Sohyun is quiet for a long time. She’s still holding his hands, and her grip is tight enough that he can feel her pulse through his own skin—the rhythm of her heartbeat syncing with his own, two people learning how to breathe in the same room as a tragedy they didn’t create but have inherited nonetheless.
“We need to find him,” she says finally. “We need to find Min-jae.”
And Jihun nods, because he’s been thinking the same thing since the moment he read the name on the cream-colored paper. They need to find him. They need to find the brother who doesn’t know he has a family. They need to find the man who was born into a story he never asked to be part of, and they need to tell him that finally, after twenty-nine years of silence, someone has decided that truth matters more than protection.

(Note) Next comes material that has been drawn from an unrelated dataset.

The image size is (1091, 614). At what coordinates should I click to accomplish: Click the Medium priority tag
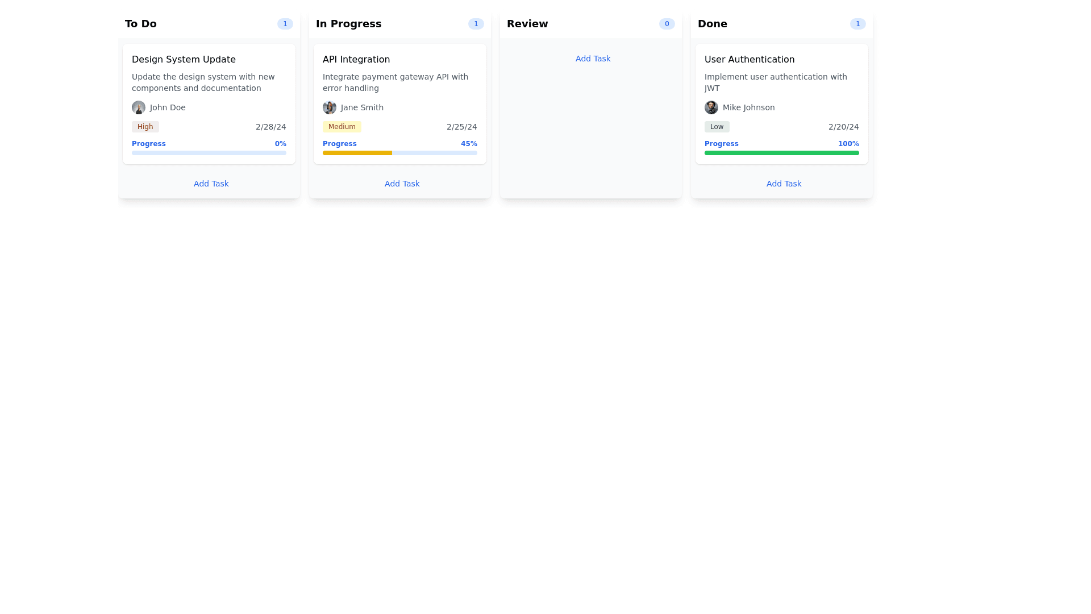342,127
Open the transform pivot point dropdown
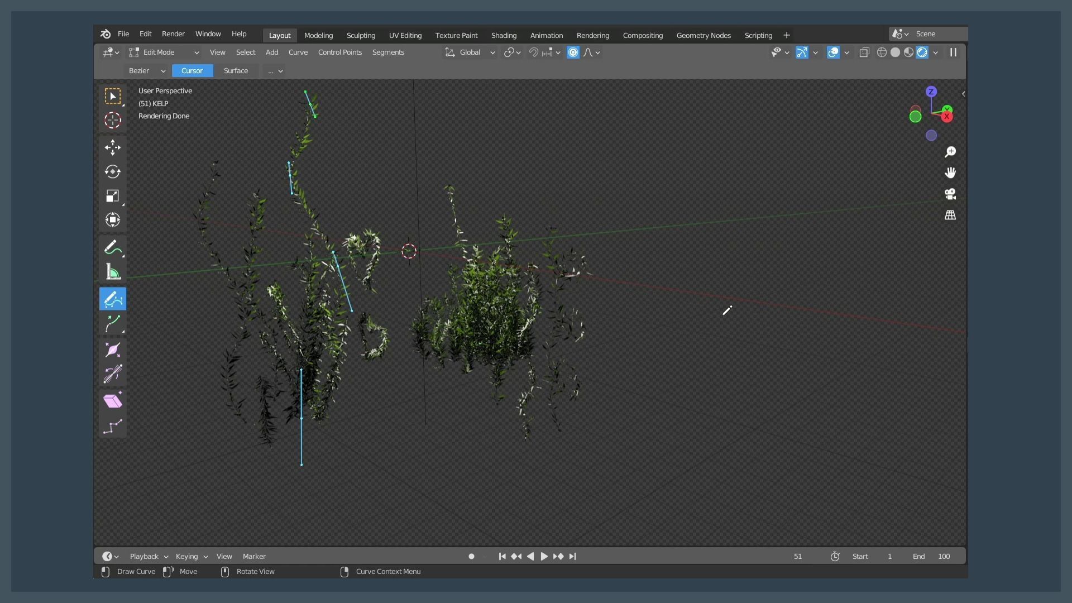The image size is (1072, 603). pyautogui.click(x=511, y=52)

The café remains closed on Friday morning. The lights stay on inside, casting amber shadows across the mandarin-colored walls, across the photographs and ledgers and pieces of evidence that have slowly, inexorably, led to this moment—to the moment when the past stops being something that happens in the darkness and becomes something that steps into the light, demanding to be named, to be witnessed, to be finally, finally, held.